Delen via


Afgeschermde virtuele machines inrichten in de VMM-infrastructuur

In dit artikel wordt beschreven hoe u afgeschermde virtuele machines implementeert in de Compute-infrastructuur van System Center Virtual Machine Manager (VMM).

U kunt afgeschermde VM's op verschillende manieren implementeren in VMM:

  • Converteer een bestaande VM naar een afgeschermde VM.
  • Maak een nieuwe afgeschermde VM met behulp van een ondertekende harde schijf voor virtuele machines (VHDX) en eventueel een VM-sjabloon.

Notitie

Mogelijk ondervindt u problemen met het implementeren van een afgeschermde virtuele machine via een netwerk met een load balancer of WAN-optimalisatieapparaat. Het is vereist dat het pakket niet wordt gewijzigd tijdens de overdracht voor afgeschermde VM's om te kunnen implementeren.

Voordat u begint

Bekijk een video met een kort overzicht van het inrichten van afgeschermde VM's in VMM. Controleer vervolgens of u het volgende hebt gedaan:

  1. een HGS-server voorbereiden: er moet een HGS-server zijn geïmplementeerd. Meer informatie.
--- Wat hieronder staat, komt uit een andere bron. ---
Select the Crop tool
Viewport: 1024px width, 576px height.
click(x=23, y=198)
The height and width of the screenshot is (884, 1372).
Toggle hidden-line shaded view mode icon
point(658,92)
  2. VMM-instellen: u moet globale HGS-instellingen configureren in VMM en ten minste één beveiligde host instellen. Als beveiligde hosts deel uitmaken van een cloud, moet de cloud worden ingeschakeld ter ondersteuning van afgeschermde VM's. Meer informatie.

  3. een afgeschermde VHDX- en VM-sjabloon voorbereiden: u moet afgeschermde VM's implementeren vanaf een afgeschermde virtuele harde schijf (VHDX) en eventueel een VM-sjabloon gebruiken. Meer informatie over het voorbereiden hiervan.

    Notitie

    U kunt geen servicesjabloon gebruiken om een afgeschermde VM te maken. Gebruik in plaats daarvan een script.
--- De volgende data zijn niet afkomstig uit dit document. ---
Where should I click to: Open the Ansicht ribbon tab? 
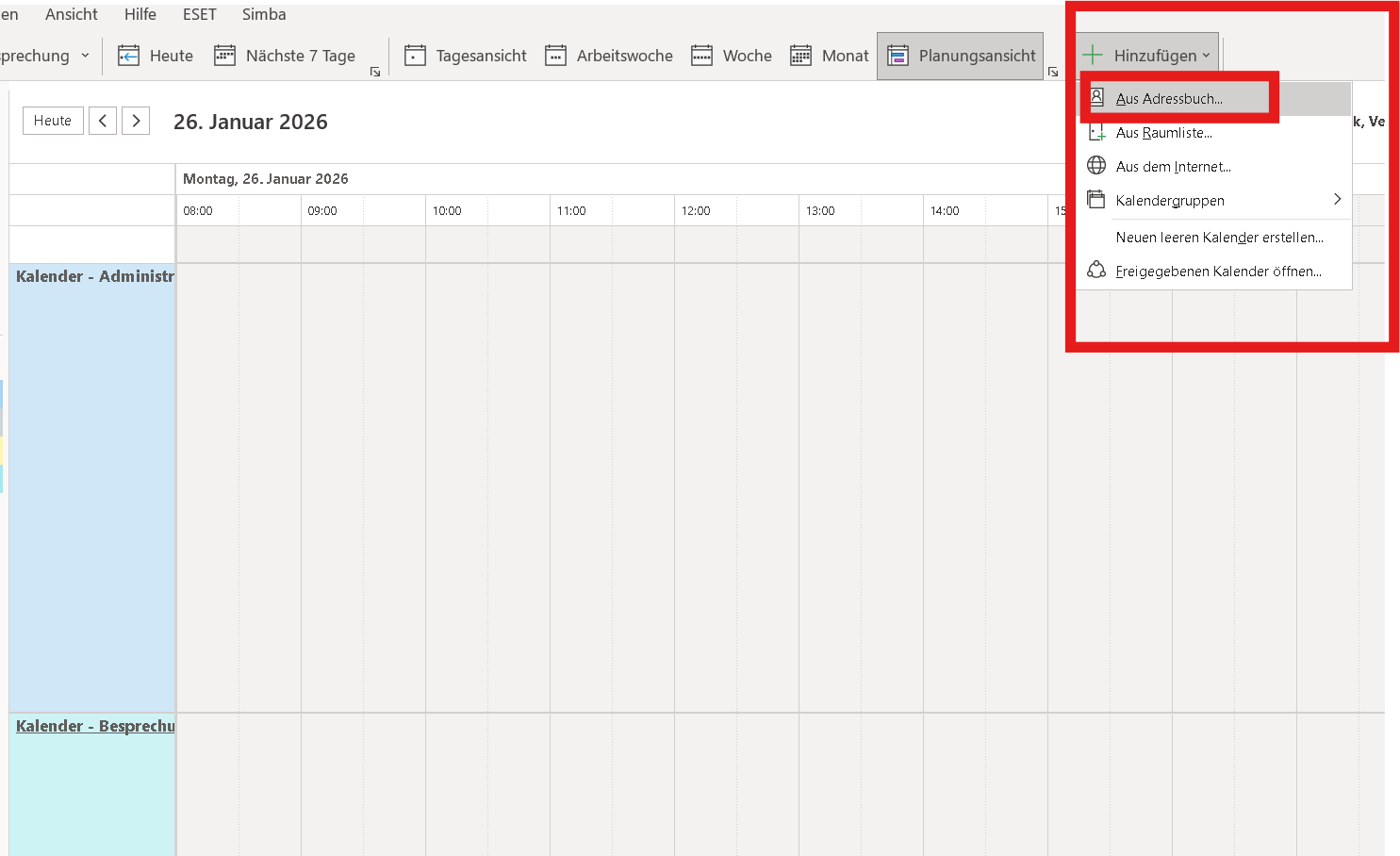tap(72, 14)
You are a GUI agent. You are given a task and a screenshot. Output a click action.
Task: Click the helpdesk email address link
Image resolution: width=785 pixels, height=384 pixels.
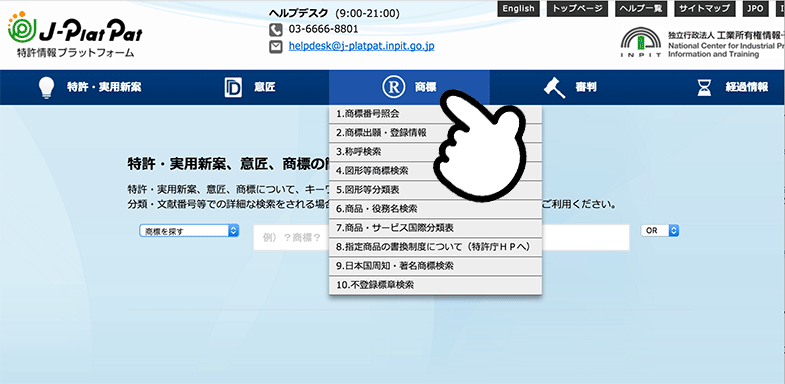361,46
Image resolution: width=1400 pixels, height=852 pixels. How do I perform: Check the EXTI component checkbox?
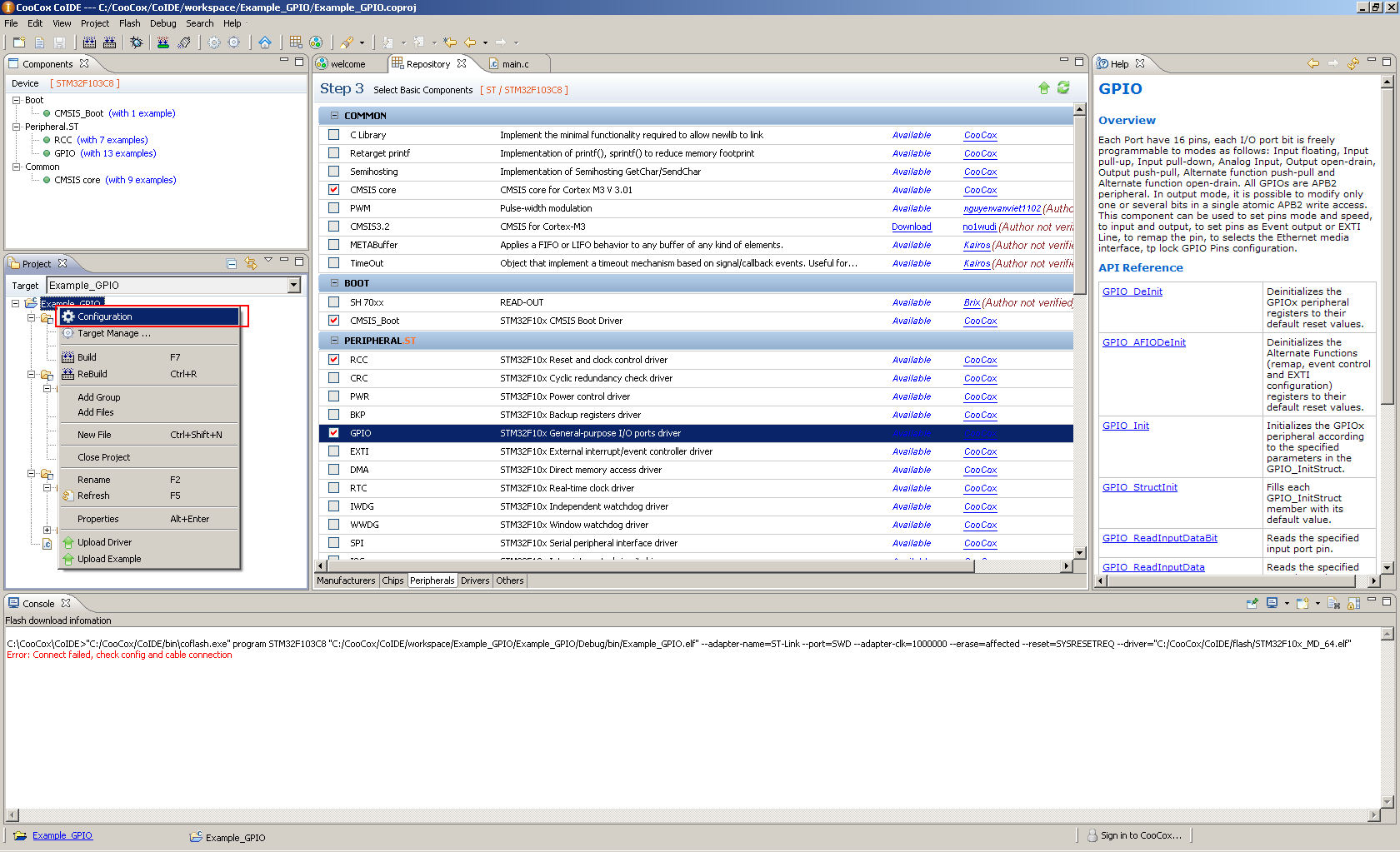[x=334, y=451]
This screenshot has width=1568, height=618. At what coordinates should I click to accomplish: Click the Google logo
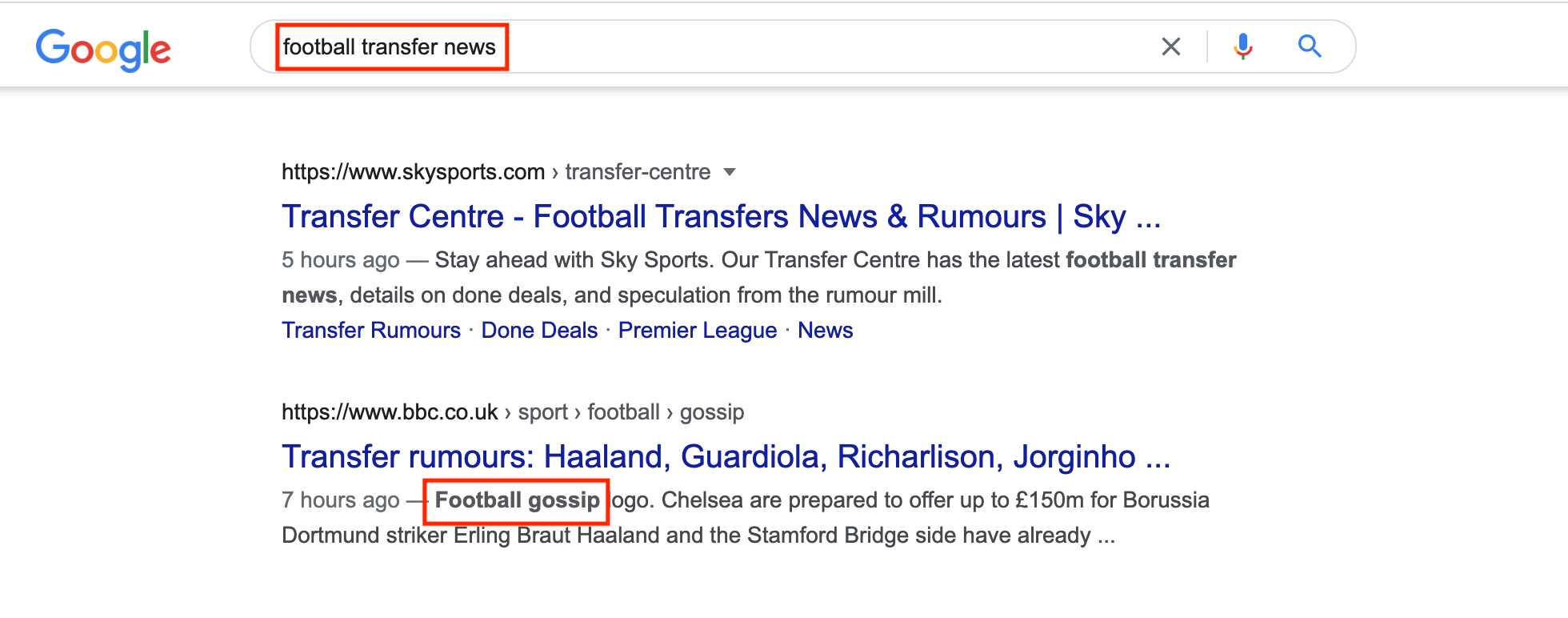[103, 49]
  4. Afschermingsgegevensbestanden voorbereiden: Om de ondertekende sjabloonschijven in de VMM-bibliotheek te gebruiken, moeten huurders een of meer afschermingsgegevensbestanden voorbereiden. Dit bestand bevat alle geheimen die een tenant nodig heeft om een virtuele machine te implementeren, inclusief het bestand zonder toezicht dat wordt gebruikt om de wachtwoorden van de VIRTUELE machine, certificaten en beheerdersaccounts te specialiseren. In het bestand wordt ook aangegeven welke beveiligde infrastructuur een tenant vertrouwt voor het hosten van hun VM en informatie over de ondertekende sjabloonschijven. Het bestand is versleuteld en kan alleen worden gelezen door een host in een beveiligde infrastructuur die wordt vertrouwd door de tenant. Meer informatie.

  5. hostgroep instellen: voor eenvoudig beheer raden we aan beveiligde hosts in een toegewezen VMM-hostgroep te plaatsen.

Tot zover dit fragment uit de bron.